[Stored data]
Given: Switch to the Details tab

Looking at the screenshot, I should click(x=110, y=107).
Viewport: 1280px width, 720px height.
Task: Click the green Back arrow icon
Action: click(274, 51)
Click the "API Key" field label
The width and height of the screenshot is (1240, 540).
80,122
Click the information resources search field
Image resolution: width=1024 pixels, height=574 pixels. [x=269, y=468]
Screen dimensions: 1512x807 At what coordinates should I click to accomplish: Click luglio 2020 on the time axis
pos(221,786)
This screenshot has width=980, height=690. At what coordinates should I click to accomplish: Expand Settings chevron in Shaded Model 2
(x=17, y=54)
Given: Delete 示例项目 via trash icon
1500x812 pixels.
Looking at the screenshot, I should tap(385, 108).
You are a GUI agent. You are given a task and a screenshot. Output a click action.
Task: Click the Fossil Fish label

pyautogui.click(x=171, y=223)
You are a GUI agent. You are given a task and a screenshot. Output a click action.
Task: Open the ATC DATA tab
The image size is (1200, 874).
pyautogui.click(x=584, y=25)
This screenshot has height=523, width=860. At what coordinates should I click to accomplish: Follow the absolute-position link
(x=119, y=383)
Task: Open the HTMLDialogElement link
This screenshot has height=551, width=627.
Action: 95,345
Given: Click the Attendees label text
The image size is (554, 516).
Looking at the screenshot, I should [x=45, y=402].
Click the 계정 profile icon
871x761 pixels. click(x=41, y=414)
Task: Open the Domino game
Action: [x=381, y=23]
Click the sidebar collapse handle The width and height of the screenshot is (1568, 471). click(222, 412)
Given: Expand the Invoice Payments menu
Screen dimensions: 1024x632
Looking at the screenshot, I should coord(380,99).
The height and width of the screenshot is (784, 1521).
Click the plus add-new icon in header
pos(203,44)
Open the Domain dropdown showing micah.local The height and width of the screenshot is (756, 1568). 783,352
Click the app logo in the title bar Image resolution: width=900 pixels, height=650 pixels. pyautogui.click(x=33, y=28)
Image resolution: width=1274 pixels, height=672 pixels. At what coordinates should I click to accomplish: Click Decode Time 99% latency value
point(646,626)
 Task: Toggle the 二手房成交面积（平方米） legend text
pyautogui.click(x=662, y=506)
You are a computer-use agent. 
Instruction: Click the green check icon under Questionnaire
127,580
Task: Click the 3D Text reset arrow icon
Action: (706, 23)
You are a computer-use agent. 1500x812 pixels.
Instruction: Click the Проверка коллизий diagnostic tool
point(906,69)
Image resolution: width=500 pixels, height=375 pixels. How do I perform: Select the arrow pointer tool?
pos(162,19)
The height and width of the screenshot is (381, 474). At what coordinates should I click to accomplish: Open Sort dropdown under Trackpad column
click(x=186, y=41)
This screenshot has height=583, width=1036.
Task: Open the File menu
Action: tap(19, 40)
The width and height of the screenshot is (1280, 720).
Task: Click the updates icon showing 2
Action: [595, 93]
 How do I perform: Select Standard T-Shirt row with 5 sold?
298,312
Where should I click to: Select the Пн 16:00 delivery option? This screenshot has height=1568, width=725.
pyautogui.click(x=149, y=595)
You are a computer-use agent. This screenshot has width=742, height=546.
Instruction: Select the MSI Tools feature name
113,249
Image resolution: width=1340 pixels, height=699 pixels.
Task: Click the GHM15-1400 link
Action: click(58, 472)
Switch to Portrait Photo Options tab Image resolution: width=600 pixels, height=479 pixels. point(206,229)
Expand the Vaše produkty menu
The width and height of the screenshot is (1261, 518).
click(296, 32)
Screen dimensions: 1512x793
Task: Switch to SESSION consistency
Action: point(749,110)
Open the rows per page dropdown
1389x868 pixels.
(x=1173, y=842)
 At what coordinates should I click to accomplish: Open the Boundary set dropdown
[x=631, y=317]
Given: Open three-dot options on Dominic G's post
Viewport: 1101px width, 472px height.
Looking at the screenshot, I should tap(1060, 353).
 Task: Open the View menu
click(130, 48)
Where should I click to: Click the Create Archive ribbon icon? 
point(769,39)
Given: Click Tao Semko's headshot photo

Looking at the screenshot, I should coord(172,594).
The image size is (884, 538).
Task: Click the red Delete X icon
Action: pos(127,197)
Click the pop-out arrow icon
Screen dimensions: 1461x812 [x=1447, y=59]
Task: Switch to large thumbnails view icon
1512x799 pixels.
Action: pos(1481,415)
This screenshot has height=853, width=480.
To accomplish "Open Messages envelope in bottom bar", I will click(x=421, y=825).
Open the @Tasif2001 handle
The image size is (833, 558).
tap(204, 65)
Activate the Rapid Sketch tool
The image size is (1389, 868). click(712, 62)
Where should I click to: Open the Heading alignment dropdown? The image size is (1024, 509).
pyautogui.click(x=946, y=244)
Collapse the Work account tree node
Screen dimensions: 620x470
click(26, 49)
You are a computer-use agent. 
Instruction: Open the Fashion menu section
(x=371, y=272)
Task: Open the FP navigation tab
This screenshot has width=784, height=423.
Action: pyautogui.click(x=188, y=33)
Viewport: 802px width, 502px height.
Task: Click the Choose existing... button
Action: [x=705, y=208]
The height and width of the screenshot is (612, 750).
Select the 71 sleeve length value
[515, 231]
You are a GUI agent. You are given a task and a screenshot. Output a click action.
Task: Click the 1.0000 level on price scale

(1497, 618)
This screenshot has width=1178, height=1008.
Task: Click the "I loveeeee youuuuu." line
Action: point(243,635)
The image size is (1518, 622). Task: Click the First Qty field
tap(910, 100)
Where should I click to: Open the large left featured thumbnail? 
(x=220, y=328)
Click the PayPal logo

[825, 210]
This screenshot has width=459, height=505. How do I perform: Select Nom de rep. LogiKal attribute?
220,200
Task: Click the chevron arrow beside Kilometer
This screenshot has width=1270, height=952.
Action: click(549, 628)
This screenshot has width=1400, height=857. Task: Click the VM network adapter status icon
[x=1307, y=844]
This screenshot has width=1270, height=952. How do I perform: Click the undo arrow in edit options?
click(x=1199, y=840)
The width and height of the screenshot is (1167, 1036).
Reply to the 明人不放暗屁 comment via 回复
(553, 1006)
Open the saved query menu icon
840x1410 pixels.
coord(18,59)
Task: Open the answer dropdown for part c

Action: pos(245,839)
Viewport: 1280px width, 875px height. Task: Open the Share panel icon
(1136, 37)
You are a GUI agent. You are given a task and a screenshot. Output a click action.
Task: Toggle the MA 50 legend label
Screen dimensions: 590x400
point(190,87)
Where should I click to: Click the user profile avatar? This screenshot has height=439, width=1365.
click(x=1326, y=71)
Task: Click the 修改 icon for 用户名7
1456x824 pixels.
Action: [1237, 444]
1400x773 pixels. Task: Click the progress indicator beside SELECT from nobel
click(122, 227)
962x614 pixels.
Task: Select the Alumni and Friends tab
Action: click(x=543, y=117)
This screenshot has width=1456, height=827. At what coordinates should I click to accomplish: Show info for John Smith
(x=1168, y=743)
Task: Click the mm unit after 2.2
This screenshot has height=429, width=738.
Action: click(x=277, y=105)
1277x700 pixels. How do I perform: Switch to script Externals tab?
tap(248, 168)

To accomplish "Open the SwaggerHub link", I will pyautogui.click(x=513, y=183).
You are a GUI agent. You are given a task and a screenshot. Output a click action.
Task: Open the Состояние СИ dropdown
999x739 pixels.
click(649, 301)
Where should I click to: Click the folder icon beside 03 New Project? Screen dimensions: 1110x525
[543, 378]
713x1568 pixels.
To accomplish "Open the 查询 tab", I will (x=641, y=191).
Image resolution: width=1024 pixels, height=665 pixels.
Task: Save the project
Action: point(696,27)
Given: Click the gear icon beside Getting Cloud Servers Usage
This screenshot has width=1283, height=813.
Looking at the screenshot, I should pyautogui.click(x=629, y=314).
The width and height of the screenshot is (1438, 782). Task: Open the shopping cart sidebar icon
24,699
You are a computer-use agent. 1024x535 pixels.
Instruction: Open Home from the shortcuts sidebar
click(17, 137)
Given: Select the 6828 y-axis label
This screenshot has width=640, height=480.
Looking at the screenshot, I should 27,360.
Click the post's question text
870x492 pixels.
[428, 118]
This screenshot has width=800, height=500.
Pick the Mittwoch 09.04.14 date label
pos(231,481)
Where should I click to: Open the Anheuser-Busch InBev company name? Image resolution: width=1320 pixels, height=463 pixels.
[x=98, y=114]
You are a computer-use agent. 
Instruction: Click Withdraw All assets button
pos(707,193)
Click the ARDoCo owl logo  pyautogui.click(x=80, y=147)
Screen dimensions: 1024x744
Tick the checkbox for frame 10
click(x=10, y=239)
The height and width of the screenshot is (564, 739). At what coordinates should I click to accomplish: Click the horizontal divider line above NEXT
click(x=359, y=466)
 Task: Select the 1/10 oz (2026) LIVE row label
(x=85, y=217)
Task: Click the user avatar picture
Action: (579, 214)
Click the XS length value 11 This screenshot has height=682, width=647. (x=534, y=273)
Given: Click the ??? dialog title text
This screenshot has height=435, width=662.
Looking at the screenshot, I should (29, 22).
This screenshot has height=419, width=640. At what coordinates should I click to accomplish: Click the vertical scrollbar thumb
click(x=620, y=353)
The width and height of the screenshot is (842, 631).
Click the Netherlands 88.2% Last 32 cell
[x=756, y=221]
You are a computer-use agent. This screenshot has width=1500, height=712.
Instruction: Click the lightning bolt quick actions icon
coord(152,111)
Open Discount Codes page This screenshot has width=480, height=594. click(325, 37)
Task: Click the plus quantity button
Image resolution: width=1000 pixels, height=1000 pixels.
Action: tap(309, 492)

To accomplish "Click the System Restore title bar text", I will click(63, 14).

• _Task instructions_: Retype the entries above exactly, but only from the line containing "Instruction: Click the lightning" through the line containing "Task: Click the plus quantity button", both included.

• _Result for this exercise_:
Instruction: Click the lightning bolt quick actions icon
coord(152,111)
Open Discount Codes page This screenshot has width=480, height=594. click(325, 37)
Task: Click the plus quantity button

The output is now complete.